**TASK**:
Show all lines of the entries in which the word "target" is found.

BEGIN

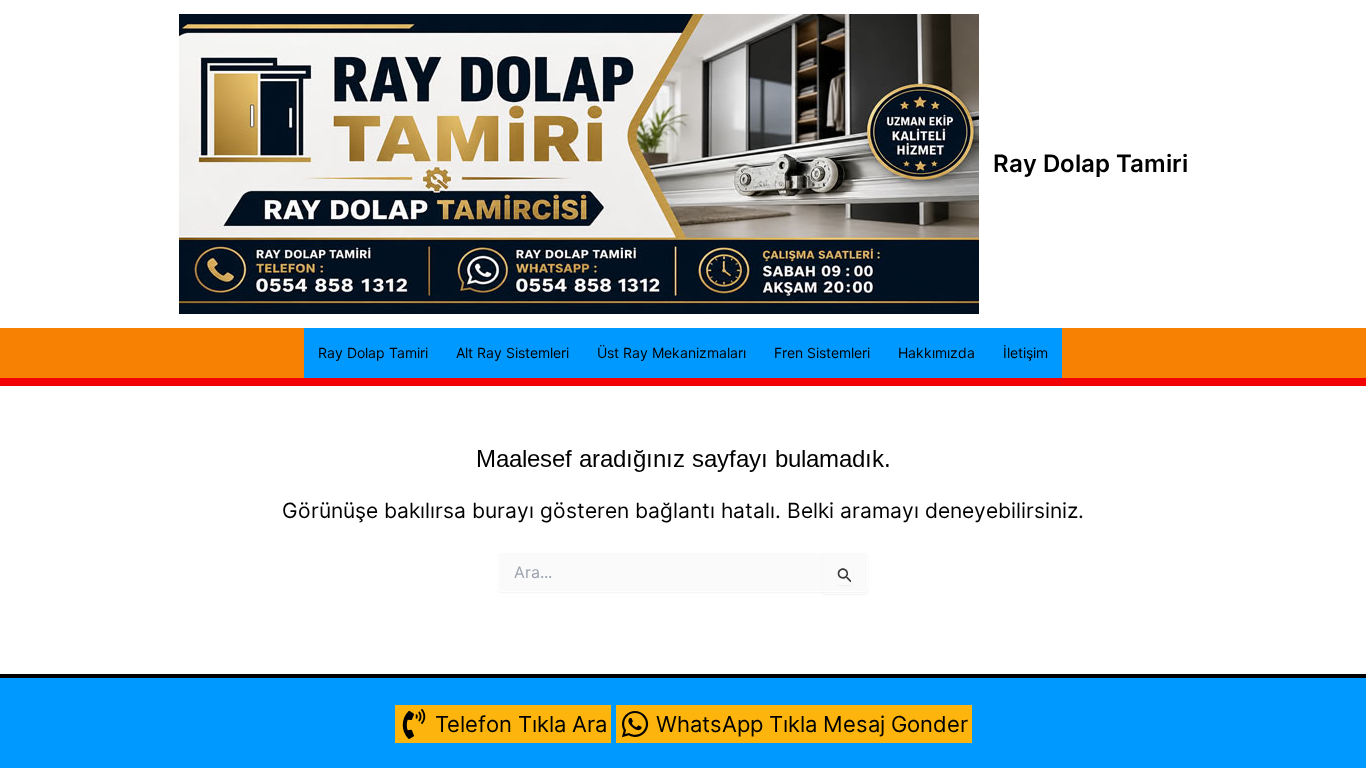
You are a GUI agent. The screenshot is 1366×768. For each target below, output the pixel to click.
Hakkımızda (936, 352)
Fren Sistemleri (822, 352)
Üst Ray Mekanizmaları (671, 352)
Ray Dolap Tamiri (1090, 163)
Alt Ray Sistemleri (512, 352)
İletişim (1025, 352)
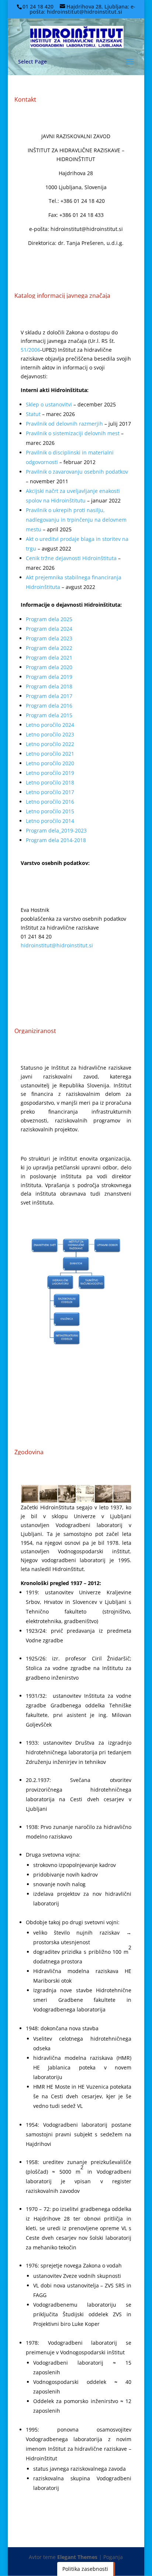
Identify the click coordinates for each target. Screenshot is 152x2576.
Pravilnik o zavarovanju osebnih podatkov (77, 471)
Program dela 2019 (49, 676)
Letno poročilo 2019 (50, 772)
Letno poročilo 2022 (50, 743)
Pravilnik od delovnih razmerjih (64, 423)
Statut (33, 414)
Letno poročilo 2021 (50, 753)
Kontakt (25, 99)
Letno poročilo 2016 (50, 801)
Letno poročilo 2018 (50, 782)
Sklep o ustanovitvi (49, 404)
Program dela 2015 (49, 715)
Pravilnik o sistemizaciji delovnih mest (73, 433)
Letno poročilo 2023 (50, 734)
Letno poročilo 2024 (50, 724)
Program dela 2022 (49, 647)
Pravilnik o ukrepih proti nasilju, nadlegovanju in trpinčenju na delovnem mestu (76, 520)
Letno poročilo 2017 (50, 791)
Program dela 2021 (49, 657)
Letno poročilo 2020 (50, 763)
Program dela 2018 (49, 686)
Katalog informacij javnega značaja (62, 296)
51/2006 (30, 349)
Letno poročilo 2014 (50, 820)
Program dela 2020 (49, 667)
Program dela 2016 (49, 705)
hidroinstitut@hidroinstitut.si (57, 945)
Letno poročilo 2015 (50, 811)
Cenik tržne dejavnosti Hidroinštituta (71, 558)
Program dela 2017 (49, 695)
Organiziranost (35, 1031)
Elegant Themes (77, 2556)
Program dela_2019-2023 (56, 830)
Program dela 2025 (49, 619)
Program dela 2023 (49, 638)
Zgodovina (29, 1452)
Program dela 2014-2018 (56, 840)
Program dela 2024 (49, 628)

END

**OUTPUT**:
You are a GUI agent. The screenshot is 1366×768. For each target below, output the pixel to click.
Identify the click coordinates for each target. Screenshot is 152x2576.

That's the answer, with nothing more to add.